The Invisible Man character has been around in pop culture for what feels like forever, and in 2020, director Leigh Whannell treats audiences to a modern reimagining of the classic Universal Monster with great results.
Elisabeth Moss plays Cecilia, a woman stuck in an abusive relationship who decides to make a break for it one night while her partner Adrian (Oliver Jackson-Cohen) is asleep. She makes it out and seeks refuge at her friend James’ house, who also happens to be a police detective, as she nurses her emotional wounds in the days that follow. Not long after, Cecilia finds out that Adrian has committed suicide, and has left a hefty sum of money for her in his will. Things take a turn for the worse when Cecilia begins to suspect that she is being followed by an invisible entity, that may very well be Adrian back from the dead and out to traumatize her even further.
The strength of The Invisible Man lies in its ability to elicit a sense of dread from something you can’t see. Leigh Whannell does this by focusing on Cecilia’s paranoia as she begins to lose her mind, considering she’s the only one that can sense this invisible omnipresence. The film begins to waver slightly once it’s revealed that the Invisible Man is in-fact real, and the psychological-horror aspect of the film turns into more traditional monster fare. Despite that, there is enough in the film to keep the audience engaged and on edge through the majority of it.

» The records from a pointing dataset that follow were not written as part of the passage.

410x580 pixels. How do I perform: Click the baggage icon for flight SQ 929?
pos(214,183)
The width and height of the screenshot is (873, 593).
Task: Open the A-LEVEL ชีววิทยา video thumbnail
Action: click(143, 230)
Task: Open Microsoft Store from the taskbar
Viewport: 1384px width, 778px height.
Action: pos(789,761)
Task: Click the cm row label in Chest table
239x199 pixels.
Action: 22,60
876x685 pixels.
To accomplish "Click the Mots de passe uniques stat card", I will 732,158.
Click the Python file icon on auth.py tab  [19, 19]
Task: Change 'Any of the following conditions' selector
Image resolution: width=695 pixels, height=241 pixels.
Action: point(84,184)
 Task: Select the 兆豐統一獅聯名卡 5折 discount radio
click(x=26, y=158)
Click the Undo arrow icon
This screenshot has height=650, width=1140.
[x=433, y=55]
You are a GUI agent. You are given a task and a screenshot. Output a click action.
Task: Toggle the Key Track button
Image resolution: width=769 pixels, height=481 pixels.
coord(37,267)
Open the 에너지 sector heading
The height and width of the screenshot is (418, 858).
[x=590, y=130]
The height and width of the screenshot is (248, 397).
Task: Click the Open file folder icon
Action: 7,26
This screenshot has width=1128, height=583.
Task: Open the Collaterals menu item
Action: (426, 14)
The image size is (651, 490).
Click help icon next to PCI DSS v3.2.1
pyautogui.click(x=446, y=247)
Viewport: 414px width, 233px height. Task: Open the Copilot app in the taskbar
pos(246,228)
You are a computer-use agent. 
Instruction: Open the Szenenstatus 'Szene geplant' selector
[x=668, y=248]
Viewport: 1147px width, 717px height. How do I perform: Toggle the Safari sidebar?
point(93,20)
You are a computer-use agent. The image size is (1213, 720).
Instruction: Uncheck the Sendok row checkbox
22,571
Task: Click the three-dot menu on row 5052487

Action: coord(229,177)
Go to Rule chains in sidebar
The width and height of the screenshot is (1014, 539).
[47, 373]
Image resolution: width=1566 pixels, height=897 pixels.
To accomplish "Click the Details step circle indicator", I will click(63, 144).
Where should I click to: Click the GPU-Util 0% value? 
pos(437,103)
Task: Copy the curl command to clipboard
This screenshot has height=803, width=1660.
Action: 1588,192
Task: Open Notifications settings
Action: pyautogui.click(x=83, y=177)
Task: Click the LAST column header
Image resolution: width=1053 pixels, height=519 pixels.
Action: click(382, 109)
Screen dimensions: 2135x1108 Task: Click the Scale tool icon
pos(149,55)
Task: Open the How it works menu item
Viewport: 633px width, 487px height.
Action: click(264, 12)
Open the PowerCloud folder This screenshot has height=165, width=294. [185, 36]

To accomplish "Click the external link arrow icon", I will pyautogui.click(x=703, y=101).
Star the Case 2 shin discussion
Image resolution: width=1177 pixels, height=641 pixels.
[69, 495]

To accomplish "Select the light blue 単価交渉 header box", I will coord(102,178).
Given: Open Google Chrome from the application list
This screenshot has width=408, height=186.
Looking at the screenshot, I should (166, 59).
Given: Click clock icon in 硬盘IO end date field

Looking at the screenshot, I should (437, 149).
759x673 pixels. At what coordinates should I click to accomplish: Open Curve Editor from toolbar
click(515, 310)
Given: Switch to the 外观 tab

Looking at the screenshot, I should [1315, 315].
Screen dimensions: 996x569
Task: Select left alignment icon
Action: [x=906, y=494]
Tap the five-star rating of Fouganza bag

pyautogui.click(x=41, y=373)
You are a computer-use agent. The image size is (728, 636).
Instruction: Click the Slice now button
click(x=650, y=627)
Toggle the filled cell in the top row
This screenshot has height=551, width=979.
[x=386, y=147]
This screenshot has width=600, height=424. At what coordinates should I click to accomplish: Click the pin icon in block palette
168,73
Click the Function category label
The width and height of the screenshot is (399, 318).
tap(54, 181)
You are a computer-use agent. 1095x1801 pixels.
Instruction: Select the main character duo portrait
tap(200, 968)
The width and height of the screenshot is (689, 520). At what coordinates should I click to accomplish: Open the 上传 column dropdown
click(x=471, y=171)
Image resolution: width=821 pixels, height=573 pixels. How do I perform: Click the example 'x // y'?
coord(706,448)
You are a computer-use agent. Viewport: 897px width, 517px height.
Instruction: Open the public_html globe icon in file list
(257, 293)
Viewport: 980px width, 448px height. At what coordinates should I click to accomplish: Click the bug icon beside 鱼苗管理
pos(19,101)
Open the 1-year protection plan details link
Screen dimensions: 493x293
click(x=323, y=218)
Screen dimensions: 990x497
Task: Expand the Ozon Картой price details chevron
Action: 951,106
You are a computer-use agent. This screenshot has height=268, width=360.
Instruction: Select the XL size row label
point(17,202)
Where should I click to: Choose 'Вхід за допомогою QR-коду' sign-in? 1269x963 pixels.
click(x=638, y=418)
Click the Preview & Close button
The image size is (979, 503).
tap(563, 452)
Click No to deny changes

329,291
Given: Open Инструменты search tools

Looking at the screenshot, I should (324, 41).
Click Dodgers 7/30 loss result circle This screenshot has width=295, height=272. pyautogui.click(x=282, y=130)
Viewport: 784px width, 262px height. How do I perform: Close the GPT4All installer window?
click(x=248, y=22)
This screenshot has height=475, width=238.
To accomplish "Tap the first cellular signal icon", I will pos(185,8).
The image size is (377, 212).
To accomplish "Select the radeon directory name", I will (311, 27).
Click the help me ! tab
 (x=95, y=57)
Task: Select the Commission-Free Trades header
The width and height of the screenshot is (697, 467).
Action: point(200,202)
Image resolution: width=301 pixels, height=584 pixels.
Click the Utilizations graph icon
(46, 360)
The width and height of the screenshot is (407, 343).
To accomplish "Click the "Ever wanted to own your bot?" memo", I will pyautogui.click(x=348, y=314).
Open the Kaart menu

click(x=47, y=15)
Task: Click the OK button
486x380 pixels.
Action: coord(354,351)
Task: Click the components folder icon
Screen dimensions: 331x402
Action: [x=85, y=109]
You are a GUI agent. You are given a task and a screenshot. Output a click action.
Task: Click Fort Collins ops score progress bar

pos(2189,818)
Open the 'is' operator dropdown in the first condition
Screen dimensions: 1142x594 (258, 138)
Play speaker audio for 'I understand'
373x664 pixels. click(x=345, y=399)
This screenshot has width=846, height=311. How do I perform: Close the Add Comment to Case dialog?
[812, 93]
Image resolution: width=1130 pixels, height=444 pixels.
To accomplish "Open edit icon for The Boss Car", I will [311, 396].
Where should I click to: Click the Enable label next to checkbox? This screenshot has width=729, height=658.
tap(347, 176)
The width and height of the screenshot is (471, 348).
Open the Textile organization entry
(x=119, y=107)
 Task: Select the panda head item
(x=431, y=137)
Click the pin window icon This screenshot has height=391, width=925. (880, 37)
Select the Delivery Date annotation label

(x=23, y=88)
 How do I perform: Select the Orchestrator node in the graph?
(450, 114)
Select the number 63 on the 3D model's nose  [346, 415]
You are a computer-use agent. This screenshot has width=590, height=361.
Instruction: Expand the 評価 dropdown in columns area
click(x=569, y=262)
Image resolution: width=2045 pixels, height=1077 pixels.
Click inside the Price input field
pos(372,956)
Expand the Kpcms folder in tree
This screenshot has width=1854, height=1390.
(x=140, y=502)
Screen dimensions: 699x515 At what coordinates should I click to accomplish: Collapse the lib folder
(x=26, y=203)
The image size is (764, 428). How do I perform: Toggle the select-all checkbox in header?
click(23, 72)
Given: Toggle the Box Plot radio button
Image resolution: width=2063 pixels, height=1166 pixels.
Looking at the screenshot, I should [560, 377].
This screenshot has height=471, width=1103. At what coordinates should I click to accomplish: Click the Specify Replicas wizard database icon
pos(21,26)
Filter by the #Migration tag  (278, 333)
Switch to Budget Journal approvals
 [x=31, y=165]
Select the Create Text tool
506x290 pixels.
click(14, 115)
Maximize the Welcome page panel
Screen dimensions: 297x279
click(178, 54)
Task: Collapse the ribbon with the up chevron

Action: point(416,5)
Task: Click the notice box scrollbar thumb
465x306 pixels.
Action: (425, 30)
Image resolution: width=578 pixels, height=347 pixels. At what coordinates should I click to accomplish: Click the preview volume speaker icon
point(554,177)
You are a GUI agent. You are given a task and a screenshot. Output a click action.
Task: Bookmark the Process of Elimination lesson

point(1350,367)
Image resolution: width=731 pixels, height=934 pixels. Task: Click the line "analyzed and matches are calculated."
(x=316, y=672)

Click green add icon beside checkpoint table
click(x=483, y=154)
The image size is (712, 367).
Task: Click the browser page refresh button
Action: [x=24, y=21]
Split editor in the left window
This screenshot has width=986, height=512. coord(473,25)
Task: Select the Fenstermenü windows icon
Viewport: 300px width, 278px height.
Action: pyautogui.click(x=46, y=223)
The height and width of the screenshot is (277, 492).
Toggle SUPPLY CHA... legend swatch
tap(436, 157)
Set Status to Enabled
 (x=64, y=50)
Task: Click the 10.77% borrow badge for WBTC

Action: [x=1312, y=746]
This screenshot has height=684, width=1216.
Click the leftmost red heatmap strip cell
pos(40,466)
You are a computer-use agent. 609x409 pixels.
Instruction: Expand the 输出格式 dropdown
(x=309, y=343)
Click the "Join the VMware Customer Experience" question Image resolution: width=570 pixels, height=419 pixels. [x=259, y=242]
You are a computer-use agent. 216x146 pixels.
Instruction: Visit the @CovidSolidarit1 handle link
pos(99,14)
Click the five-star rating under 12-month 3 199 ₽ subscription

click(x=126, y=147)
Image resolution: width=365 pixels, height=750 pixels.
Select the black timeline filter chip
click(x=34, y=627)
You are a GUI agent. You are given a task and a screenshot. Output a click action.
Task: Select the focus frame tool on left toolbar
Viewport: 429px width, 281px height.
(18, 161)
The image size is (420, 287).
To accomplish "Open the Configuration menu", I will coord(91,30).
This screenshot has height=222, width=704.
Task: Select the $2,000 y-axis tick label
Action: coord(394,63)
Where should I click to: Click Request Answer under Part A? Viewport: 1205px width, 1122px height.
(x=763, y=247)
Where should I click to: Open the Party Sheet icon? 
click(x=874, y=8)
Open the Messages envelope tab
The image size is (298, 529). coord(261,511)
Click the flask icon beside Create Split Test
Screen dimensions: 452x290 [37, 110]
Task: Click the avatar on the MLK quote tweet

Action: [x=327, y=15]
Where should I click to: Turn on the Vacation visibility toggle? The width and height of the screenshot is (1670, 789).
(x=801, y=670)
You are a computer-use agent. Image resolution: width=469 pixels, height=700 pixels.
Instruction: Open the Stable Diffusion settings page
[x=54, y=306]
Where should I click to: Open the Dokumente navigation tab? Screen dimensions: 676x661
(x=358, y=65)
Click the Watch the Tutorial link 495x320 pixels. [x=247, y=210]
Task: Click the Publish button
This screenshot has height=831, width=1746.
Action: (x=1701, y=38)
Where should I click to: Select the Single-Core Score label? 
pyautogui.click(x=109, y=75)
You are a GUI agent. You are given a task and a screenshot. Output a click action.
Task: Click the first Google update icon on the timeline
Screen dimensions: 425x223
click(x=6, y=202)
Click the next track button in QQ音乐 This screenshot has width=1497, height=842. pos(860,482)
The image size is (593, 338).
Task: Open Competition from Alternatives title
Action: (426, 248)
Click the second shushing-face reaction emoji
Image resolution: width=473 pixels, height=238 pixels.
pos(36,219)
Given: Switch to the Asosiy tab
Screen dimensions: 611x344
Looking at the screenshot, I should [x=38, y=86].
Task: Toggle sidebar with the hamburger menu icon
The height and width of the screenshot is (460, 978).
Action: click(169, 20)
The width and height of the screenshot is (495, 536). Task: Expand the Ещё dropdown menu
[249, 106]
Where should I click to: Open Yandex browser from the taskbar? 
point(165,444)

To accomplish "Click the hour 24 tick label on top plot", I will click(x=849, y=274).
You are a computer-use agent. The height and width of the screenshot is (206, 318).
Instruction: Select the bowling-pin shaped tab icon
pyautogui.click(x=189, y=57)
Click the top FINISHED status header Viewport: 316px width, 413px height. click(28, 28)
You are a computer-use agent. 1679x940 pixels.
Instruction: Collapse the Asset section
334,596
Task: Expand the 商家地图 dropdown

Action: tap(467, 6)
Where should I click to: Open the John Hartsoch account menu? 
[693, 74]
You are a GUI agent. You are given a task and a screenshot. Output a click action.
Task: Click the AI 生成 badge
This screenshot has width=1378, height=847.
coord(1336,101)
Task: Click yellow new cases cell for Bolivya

Elisabeth Moss puts in an outstanding performance as the emotionally-scarred Cecilia and practically carries the movie on her back. Her portrayal of a woman under constant fear is absorbing, adding an extra layer of thrills to the already-thrilling tone of the film. Her role opposite an invisible presence is seamless, as if she is genuinely acting alongside a fellow performer. It’s this intricacy that she brings to the role that really sells the idea of the Invisible Man to the audience, giving the film a sense of realism.
Leigh Whannell has managed to breathe new life into the Universal Monster series without the need for a huge budget or blockbuster-caliber stars. He cleverly meshes the theme of domestic abuse with the feeling of helplessness first, then adds the Invisible Man character as a supporting element. This works by giving the film multiple angles in which it can hook its audience, unlike Universal’s first attempt at rebooting this series with 2017’s The Mummy, which was mostly uninspired, standard popcorn entertainment.
With The Invisible Man, Whannell has carved out a new blueprint for this classic series to follow, which should make for some exciting future films to look forward to.
This film marks the first in producer Jason Blum’s attempt to reboot the Universal Studios ‘Monster Universe’.